| What you are asked to do |
Beginning with the line that contains "2026台北畫博新品 (110, 56)", transcribe every line through the end of the entries exactly as written, and reproduce nothing else.

| Material supplied |

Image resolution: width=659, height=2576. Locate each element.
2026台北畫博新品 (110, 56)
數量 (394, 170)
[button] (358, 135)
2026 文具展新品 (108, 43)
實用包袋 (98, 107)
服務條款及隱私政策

| Answer for the task |
2026台北畫博新品 (110, 56)
數量 (394, 170)
[button] (358, 135)
2026 文具展新品 (108, 43)
實用包袋 (98, 107)
服務條款及隱私政策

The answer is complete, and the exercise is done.